**EXERCISE INSTRUCTIONS**
(A) In the letter about the family's sleep troubles, what time is the two-year-old's bedtime?
(B) Please repeat the sleep letter starting with "First off, huge" and going on through "over the years.", renaming "blog" as "newsletter".
(C) Write the next part of the letter about the three children's sleep troubles, picking up after its last sentence.

The Three-Kid Family Sleep Circus

By Amalah

Hey there,

First off, huge fan over here. I practically have your pregnancy guide memorized and have been following your blog for years now. Your words have made me laugh, cry and provided such support over the years.

I have an almost five-year old son, a just turned 2 year old son and a 4.5 month old daughter. We had some pretty solid sleeping routines down with the boys until the baby was born. We’ve also had our share of sleep struggles and I feel as though I’m pretty well versed in infant sleep literature. Being a bit less confident with our first born we even hired a sleep consultant (was more of a cheer leader than anything else). But the point here is that everyone was sleeping through the night until the baby was born.

So now there are two problems:

1. We moved our two-year old into his big brother’s room so his sister who is now co-sleeping with me would eventually have a room and her own space. Since doing this, our two-year old’s sleep is off the rails. He likes for us to sing him to sleep which we’ve obliged during this transition. But now how do we stop when his brother is sleeping soundly just across the room? I’m particularly concerned about protecting our five-year old’s sleep as he just started school and doesn’t get to sleep in as long as he would like. We’ve tried leaving them to work it out on their own but our five year old always calls us back when his little brother starts crying. To make matters worse, the two-year old isn’t falling asleep at bedtime until between 9-10pm with usually my husband in the room singing off and on to settle him. He goes down for his nap OK (1 – 3ish) with a couple of songs and then I usually stay and nurse the baby to sleep. So either he isn’t tired at bedtime (8:00) or we are keeping him awake at bedtime by being in his room. I’m guessing the latter. Strange that it works at nap time though?

**DATA**
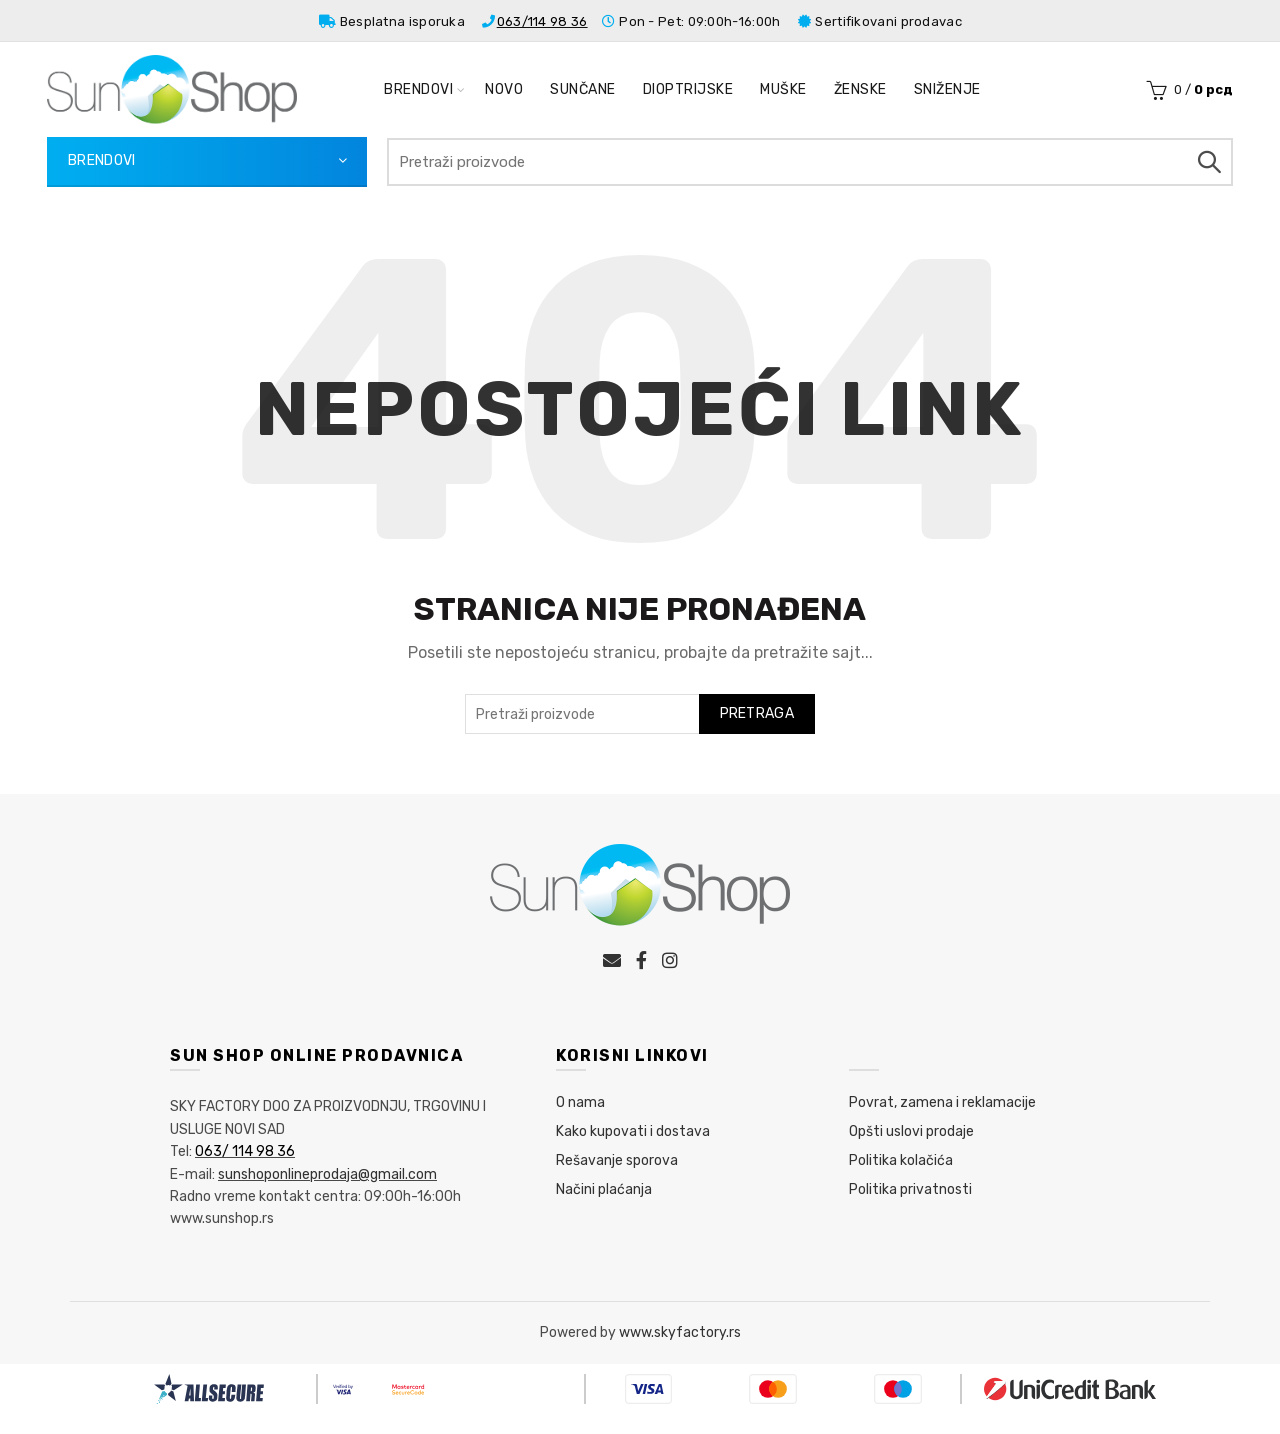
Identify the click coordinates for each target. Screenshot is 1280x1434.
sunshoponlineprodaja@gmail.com (327, 1174)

**TASK-BY-TASK RESULTS**
(A) 8:00

(B)
First off, huge fan over here. I practically have your pregnancy guide memorized and have been following your newsletter for years now. Your words have made me laugh, cry and provided such support over the years.

(C)
2. Our beautiful perfect daughter is a TERRIBLE sleeper. Like the worst of our three and the other two weren’t so good! She has never fallen asleep on her own. Will go from out cold asleep to eyes wide open if you even make a move to put her down. Nurses on and off all night. Is either held for naps or in carriers with me during the day while I take care of her older brothers. This is exhausting. The cuddles are sweet, but this is not sustainable. I plan to sleep train at some point, but I question whether she is even sleep trainable. She hates the car and has literally screamed for over an hour after being fed and sleepy. She has only fallen asleep in the car 2-3 times and never any way else either than being nursed or being rocked. How do we get her ready for sleep training? And what approach do you think would work best given her personality?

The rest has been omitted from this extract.